:: Work to complete ::
What is needed here is an exact transcription of all the entries.

:: Material provided ::

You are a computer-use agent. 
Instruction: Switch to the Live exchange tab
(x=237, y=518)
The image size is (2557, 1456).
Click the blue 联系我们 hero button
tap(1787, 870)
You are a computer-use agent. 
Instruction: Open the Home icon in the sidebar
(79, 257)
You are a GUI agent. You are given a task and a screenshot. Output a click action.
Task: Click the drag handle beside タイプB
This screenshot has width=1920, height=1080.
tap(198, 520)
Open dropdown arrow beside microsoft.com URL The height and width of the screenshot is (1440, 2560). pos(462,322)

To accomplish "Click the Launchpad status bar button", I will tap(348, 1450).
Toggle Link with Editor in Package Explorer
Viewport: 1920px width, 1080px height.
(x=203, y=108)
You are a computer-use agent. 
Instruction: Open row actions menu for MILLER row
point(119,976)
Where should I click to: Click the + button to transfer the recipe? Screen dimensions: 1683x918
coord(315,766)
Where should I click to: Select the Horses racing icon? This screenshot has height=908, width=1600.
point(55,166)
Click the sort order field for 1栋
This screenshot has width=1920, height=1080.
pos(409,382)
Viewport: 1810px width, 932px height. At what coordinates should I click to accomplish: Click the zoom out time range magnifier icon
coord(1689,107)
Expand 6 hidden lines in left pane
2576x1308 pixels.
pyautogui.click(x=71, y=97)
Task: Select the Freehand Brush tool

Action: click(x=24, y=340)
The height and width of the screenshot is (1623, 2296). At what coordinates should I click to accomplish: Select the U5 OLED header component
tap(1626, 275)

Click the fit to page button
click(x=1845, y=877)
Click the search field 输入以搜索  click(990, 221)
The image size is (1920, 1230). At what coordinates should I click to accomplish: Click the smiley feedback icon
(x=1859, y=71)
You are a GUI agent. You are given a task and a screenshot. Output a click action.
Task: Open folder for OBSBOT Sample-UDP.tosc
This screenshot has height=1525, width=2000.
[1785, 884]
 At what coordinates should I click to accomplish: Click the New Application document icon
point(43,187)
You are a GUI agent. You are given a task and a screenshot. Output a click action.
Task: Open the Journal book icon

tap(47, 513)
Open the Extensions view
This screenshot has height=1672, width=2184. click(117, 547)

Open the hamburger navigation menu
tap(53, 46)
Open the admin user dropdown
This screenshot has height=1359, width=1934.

:: Response box ::
You are a computer-use agent. 
Instruction: Switch to the Live exchange tab
(x=237, y=518)
The image size is (2557, 1456).
Click the blue 联系我们 hero button
tap(1787, 870)
You are a computer-use agent. 
Instruction: Open the Home icon in the sidebar
(79, 257)
You are a GUI agent. You are given a task and a screenshot. Output a click action.
Task: Click the drag handle beside タイプB
This screenshot has width=1920, height=1080.
tap(198, 520)
Open dropdown arrow beside microsoft.com URL The height and width of the screenshot is (1440, 2560). pos(462,322)

To accomplish "Click the Launchpad status bar button", I will tap(348, 1450).
Toggle Link with Editor in Package Explorer
Viewport: 1920px width, 1080px height.
(x=203, y=108)
You are a computer-use agent. 
Instruction: Open row actions menu for MILLER row
point(119,976)
Where should I click to: Click the + button to transfer the recipe? Screen dimensions: 1683x918
coord(315,766)
Where should I click to: Select the Horses racing icon? This screenshot has height=908, width=1600.
point(55,166)
Click the sort order field for 1栋
This screenshot has width=1920, height=1080.
pos(409,382)
Viewport: 1810px width, 932px height. At what coordinates should I click to accomplish: Click the zoom out time range magnifier icon
coord(1689,107)
Expand 6 hidden lines in left pane
2576x1308 pixels.
pyautogui.click(x=71, y=97)
Task: Select the Freehand Brush tool

Action: click(x=24, y=340)
The height and width of the screenshot is (1623, 2296). At what coordinates should I click to accomplish: Select the U5 OLED header component
tap(1626, 275)

Click the fit to page button
click(x=1845, y=877)
Click the search field 输入以搜索  click(990, 221)
The image size is (1920, 1230). At what coordinates should I click to accomplish: Click the smiley feedback icon
(x=1859, y=71)
You are a GUI agent. You are given a task and a screenshot. Output a click action.
Task: Open folder for OBSBOT Sample-UDP.tosc
This screenshot has height=1525, width=2000.
[1785, 884]
 At what coordinates should I click to accomplish: Click the New Application document icon
point(43,187)
You are a GUI agent. You are given a task and a screenshot. Output a click action.
Task: Open the Journal book icon

tap(47, 513)
Open the Extensions view
This screenshot has height=1672, width=2184. click(117, 547)

Open the hamburger navigation menu
tap(53, 46)
Open the admin user dropdown
This screenshot has height=1359, width=1934.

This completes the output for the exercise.